第一千四十一章:公主突遇刺(1/2)
公主的車駕出現以後,四十餘隨從護衛立即呈扇形圍攏了過去,崔君相看著這個場面,連腸子都悔清了,但事已至此只能盡力補救,萬一得罪秦大夫的事被父親大人得知,還不得打折他的腿?
但崔君相馬上就沮喪的意識到,只怕被父親打折腿都是最輕的後果了,如果秦晉稍有一星半點記恨,只怕整個崔氏家族都要被連根拔起。
崔君相雖然姓崔,但他的家族與清河崔氏、博陵崔氏沒有半文錢關係,唯一有關係的就是同為崔姓,僅此而已。崔君相的曾祖父崔日用在武后時期發跡,曾輔佐唐玄宗發動唐隆政變,敘功被封為齊國公,任宰相。所以,崔日用家族也曾在唐玄宗執政初期顯赫一時,但崔日用死後,崔家就再沒有什麼可以稱道的人物,子嗣也都是在其蔭蔽下坐吃山空,到了崔君相這一輩,實際上他只能受蔭得一個開國縣伯的虛爵而已。
平日裡得罪了那些寒門子弟出身的官員,他並不以為意,可現在得罪的是全天下權力最大的人,怎麼可能當做什麼事都沒發生呢?
於是乎,崔君相打定了主意,一定要再親自與秦晉面對面的解釋一番,解釋自己只是有口無心而已。
至於秦晉,他根本就不關心崔君相的想法,車馬的行進速度不慢,很快就到了進錢,車廂的門帘被馭者挑開,裡面探出頭的正是壽安公主。
壽安與她的姐妹們在衣著打扮上有著很大的區別,大唐的公主向來追求雍容華美,唯獨她只略施粉黛,身上穿的也是再尋常不過的貴婦衣裳,不過依舊掩飾不住與生俱來的淡雅貴氣。
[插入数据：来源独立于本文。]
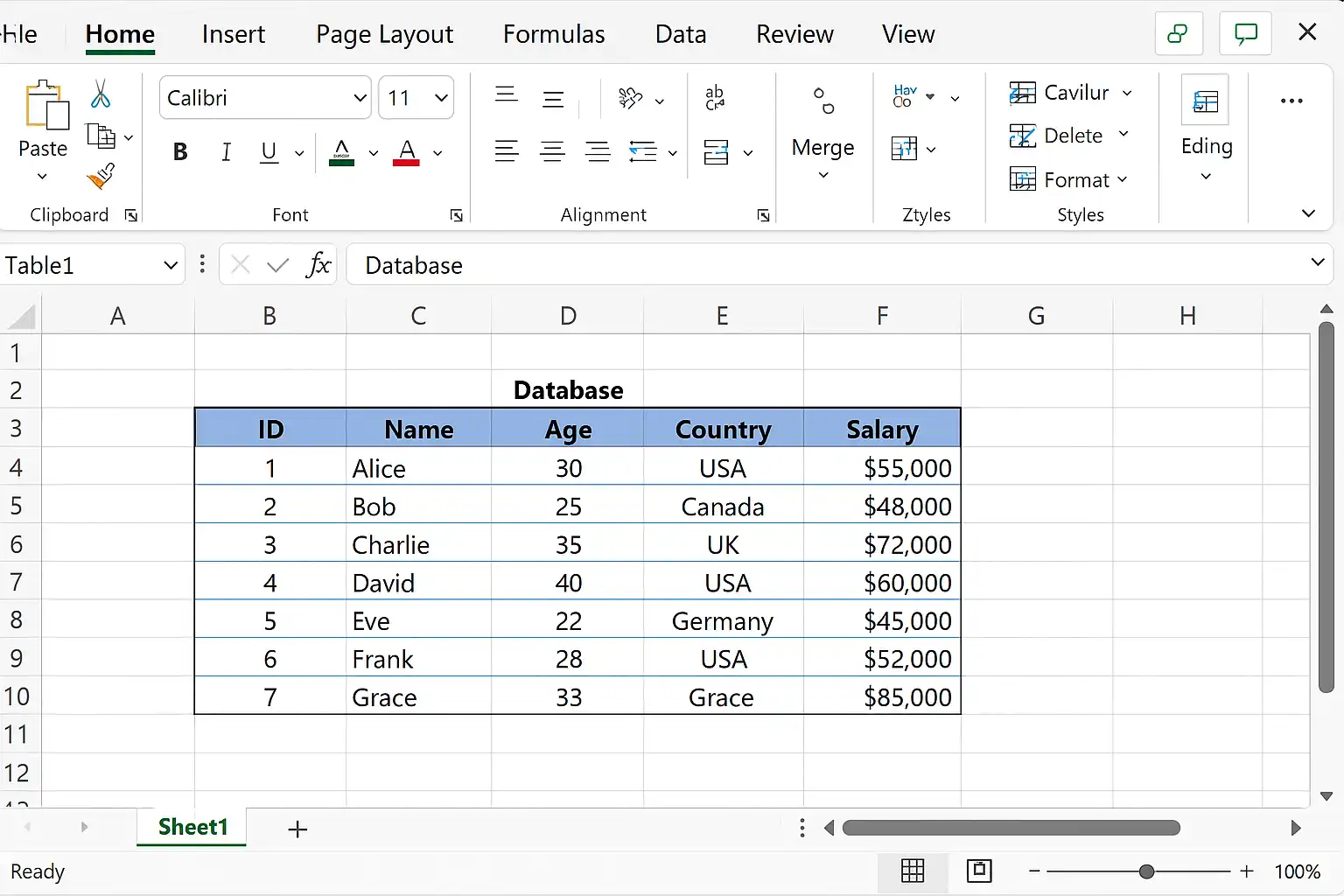Click the Insert Function fx icon

pyautogui.click(x=318, y=264)
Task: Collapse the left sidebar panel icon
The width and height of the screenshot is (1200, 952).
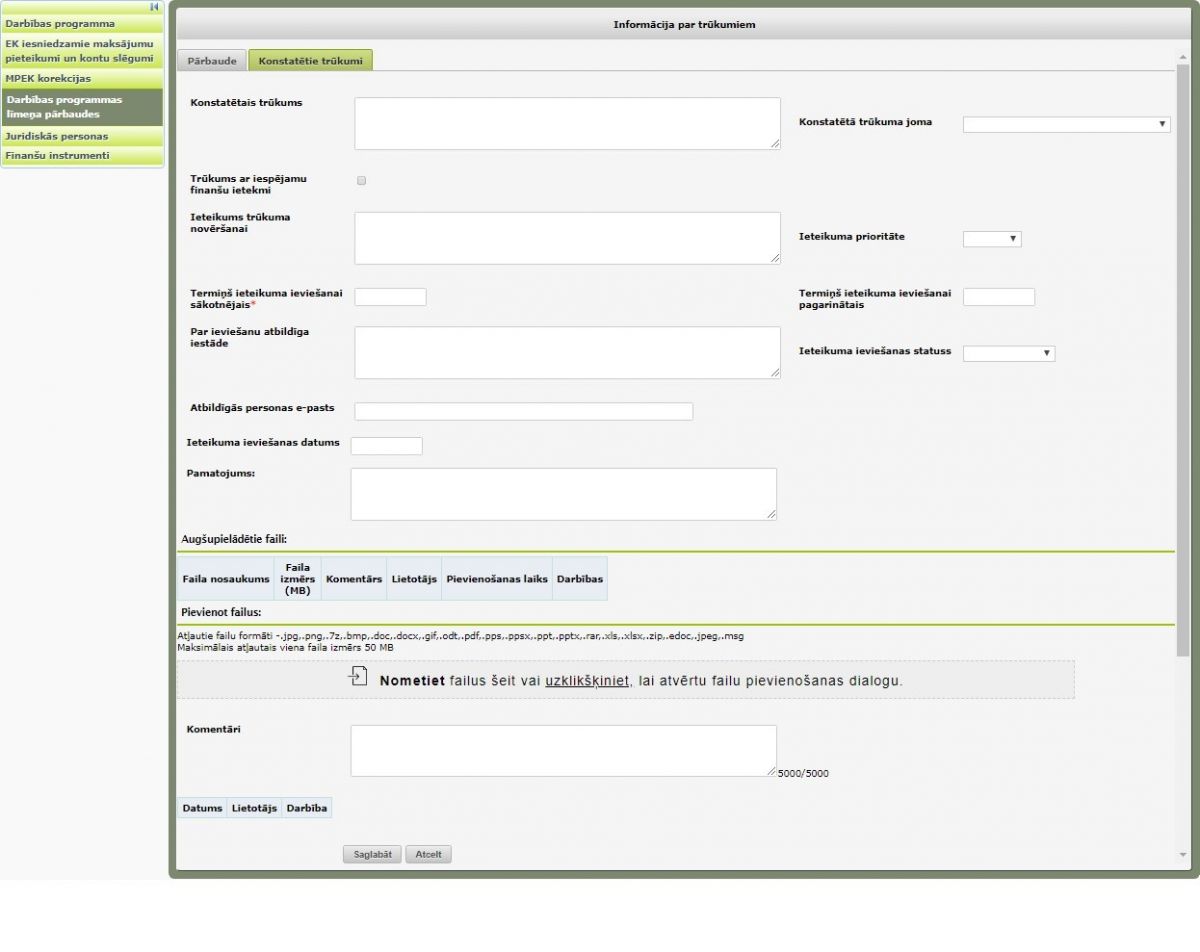Action: 154,6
將身子探出車廂後,壽安公主第一眼就看見了長身而立的秦晉,一雙眉目竟在不覺間濕潤了,模糊了。
「夫君……」
這一聲低呼,秦晉距離得遠,並沒有聽到。
與壽安同車的還有繁素夫人和秦晉的長子,只是大公子因為尚在襁褓之中,不宜見風,便由奶娘抱著留在了車中。壽安與繁素先後下了車,這大庭廣眾之下本不是夫妻重逢團聚的最佳場所,可壽安實在按捺不住對秦晉的思念,便不管不顧的下車了,繁素向來視壽安為主母,自然也是亦步亦趨的跟了下來。
提著裙裾,壽安一路小跑的奔向了秦晉,如果不是在長亭外,真想一頭就扎進夫君的懷裡,但她還是忍住了,在秦晉面前一步的距離停住了腳步。
「夫君,蟲娘回來了……」
雖然她現在貴為壽安公主,但在秦晉的面前,她永遠都是那個李蟲娘。
秦晉細細打量了一番,覺得壽安公主除了瘦一點,頭髮盤了起來,變化並不大。
「蟲娘,辛苦你了!」
「為了夫君,蟲娘做任何事都心甘情願,都不辛苦……」
眼淚從她的美目中滑落,想像過不知千次萬次的夫妻團聚,卻只是一句輕描淡寫的辛苦了。
壽安公主雖然還不滿二十,但卻是聰慧過人,她能夠感受到秦晉的冷淡和默然。
滿心的歡喜和激動此時都化作了委屈,眼淚就像斷了線的珠子一樣,噼里啪啦的滾落。
與壽安情緒的大起大落不同,跟在她身後的繁素卻是表情從容,雖然眸子裡也時時的流露出一絲絲欣喜,卻很快就被掩藏了,婀娜的見了一禮便規規矩矩的在壽安身邊安靜的站著。
秦晉點了點頭,道:
「一路上都辛苦了,上車吧,回到家中好生安歇!」
沒說幾句話,秦晉就將壽安和繁素攆上了車,兩個女人雖然地位性格不同,但卻都有一肚子話打算對夫君說,現在秦晉的態度如此冷淡,便都覺得委屈和傷心。
上了車,車身搖搖晃晃再次前進,壽安終於忍不住抱怨道:
「你我姐妹千里迢迢的來回來照顧他,卻只換回了幾句不冷不熱,不疼不癢的話,真是氣煞人也!」
繁素低聲道:
「公主不必難過,也許,也許是主君公事煩心,所以,所以……」
壽安在繁素麵前就不怎麼端著架子,顯露出了幾許真性情。